## TRY IT
Using the listing below, set down exactly the lines starting at the line that contains "is (980, 532)." and ending at the line that contains "Given: Toggle the show/hide console tree icon", both included, and no others.
*** SOURCE MATERIAL
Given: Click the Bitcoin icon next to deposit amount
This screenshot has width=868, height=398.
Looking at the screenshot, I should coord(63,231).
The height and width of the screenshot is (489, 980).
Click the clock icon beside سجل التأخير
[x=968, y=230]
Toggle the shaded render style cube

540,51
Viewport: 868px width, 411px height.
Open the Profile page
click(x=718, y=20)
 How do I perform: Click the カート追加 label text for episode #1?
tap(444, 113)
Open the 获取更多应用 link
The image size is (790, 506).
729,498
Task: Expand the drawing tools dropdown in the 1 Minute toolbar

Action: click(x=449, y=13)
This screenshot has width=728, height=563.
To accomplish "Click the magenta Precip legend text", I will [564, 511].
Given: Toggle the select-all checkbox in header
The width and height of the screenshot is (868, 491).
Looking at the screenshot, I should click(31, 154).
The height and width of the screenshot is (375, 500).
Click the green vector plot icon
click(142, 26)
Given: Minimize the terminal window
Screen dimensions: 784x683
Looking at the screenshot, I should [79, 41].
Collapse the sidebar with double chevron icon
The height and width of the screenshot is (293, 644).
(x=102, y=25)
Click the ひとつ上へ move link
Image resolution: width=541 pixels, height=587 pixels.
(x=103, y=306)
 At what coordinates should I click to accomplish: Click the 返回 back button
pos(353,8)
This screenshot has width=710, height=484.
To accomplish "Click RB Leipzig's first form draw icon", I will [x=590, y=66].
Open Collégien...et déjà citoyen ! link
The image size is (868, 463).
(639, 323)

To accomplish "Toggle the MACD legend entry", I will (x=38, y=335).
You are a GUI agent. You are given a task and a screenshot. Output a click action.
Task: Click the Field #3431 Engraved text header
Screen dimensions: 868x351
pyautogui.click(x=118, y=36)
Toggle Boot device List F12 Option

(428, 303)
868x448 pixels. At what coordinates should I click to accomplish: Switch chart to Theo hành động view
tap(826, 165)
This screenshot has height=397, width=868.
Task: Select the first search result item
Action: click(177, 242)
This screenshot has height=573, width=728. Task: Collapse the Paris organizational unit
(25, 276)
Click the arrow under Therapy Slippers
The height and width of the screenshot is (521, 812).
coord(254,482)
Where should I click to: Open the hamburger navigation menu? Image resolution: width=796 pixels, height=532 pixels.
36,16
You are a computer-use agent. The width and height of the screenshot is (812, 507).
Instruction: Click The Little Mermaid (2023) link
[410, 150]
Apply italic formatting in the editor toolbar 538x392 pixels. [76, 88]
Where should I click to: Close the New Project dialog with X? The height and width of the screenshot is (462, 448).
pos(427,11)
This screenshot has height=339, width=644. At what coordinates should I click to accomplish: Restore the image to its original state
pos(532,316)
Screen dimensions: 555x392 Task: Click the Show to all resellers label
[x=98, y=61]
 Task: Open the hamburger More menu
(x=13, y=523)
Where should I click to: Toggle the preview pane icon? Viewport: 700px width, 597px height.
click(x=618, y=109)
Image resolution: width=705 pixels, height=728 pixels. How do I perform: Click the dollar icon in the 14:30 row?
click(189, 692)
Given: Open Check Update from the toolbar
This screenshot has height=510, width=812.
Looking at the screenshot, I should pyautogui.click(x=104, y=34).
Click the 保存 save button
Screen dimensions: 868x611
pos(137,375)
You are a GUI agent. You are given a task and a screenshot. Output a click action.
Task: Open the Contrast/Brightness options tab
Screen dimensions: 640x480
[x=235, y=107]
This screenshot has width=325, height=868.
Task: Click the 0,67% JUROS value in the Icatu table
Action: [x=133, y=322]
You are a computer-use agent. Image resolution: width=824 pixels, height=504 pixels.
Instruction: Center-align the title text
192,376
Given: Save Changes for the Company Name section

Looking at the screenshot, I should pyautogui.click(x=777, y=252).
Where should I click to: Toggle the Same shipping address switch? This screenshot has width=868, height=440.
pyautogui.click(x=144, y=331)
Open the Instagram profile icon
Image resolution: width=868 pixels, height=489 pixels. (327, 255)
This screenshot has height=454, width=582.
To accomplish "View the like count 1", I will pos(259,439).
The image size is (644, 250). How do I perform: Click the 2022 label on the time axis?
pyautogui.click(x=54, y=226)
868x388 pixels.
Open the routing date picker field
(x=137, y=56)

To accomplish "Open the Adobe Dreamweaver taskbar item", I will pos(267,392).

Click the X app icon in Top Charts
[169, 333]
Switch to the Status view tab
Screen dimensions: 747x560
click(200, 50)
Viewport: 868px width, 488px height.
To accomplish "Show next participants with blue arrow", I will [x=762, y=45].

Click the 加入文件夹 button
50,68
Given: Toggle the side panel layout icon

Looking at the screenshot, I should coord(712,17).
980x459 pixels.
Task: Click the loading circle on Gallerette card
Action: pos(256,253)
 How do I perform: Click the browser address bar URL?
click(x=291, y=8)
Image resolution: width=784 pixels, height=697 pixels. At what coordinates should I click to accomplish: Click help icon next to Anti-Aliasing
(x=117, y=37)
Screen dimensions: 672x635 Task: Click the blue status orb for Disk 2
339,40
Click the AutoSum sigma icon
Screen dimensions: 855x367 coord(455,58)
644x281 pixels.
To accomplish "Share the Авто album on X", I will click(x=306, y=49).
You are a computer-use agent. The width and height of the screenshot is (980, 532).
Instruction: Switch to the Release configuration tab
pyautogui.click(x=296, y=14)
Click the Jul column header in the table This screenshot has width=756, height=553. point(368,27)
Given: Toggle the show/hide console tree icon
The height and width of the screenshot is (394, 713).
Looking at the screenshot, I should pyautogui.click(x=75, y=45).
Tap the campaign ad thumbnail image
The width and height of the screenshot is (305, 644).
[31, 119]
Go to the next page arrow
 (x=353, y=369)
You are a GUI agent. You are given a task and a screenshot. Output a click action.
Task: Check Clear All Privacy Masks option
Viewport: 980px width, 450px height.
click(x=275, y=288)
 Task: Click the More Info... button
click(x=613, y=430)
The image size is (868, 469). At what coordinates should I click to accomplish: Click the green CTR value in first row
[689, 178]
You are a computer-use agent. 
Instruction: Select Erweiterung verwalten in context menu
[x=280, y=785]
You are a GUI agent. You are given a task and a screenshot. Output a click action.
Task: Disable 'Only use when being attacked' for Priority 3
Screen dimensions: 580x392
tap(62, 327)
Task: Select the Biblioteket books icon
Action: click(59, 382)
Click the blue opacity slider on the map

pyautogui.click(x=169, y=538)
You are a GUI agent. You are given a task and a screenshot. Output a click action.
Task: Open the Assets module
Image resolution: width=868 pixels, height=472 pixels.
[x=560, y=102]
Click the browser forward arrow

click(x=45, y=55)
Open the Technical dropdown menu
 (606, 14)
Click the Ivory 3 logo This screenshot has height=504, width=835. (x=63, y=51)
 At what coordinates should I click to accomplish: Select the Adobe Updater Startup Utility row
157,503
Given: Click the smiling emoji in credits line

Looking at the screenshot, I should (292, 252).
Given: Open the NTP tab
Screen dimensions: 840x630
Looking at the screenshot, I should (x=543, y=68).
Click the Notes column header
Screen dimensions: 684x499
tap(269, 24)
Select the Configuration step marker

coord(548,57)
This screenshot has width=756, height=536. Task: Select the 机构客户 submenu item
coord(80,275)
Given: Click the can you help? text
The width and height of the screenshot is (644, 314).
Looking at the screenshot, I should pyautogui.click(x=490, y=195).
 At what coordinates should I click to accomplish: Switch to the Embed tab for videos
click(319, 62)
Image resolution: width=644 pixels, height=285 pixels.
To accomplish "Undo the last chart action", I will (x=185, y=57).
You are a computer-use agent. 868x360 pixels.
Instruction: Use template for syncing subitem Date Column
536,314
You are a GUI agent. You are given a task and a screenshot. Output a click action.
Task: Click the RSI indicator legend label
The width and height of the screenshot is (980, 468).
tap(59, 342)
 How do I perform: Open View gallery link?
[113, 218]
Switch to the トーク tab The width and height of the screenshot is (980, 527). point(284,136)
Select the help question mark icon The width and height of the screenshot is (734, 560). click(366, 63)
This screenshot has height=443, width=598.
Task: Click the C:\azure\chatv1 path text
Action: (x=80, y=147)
******
## WRITTEN REPLY
You are a computer-use agent. The width and height of the screenshot is (980, 532).
Instruction: Switch to the Release configuration tab
pyautogui.click(x=296, y=14)
Click the Jul column header in the table This screenshot has width=756, height=553. point(368,27)
Given: Toggle the show/hide console tree icon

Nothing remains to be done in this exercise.